Individualized mRNA vaccines evoke durable T cell immunity in adjuvant TNBC

Triple-negative breast cancer (TNBC) is frequently associated with metastatic relapse, even at an early stage¹. Here we assessed an individualized neoantigen mRNA vaccine in 14 patients with TNBC following surgery and after neoadjuvant or adjuvant therapy. In peripheral blood of nearly all patients, high-magnitude, vaccine-induced, mostly de novo T cell responses to multiple neoantigens were detected that remained functional for several years. Characterization of individual patients revealed that a large proportion of these T cells developed into two subsets: a late-differentiated phenotype with markers indicative of 'ready-to-act' cytotoxic effector T cells, and T cells with a stem cell-like memory phenotype. Eleven patients remained relapse-free for up to six years post-vaccination.

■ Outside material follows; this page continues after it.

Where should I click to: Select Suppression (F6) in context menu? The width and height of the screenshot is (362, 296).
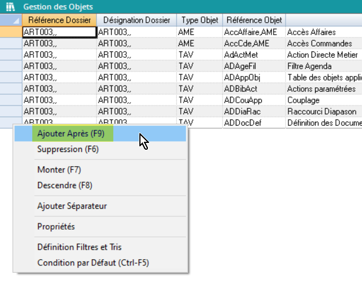(67, 150)
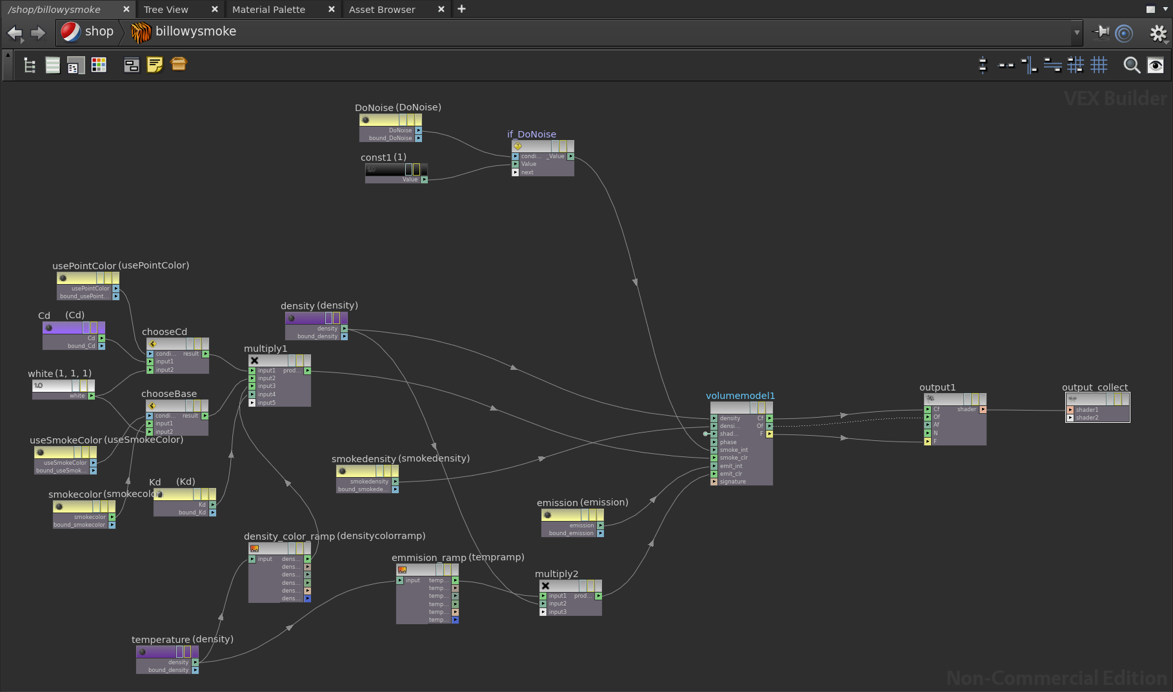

Recurrence occurred in three patients: the individual with the weakest vaccine-induced T cell response relapsed, but achieved complete remission on subsequent anti-PD-1 therapy; another patient had a tumour with low major histocompatibility complex (MHC) class I expression with MHC class I-deficient cells growing out under vaccination; and the third patient was BRCA-positive and had a recurrence from a genetically distinct primary tumour. These findings demonstrate the feasibility of individualized RNA vaccines in TNBC, document persistence of vaccine-induced, functional neoantigen-specific T cells and provide insights into possible immune escape mechanisms that will guide future approaches.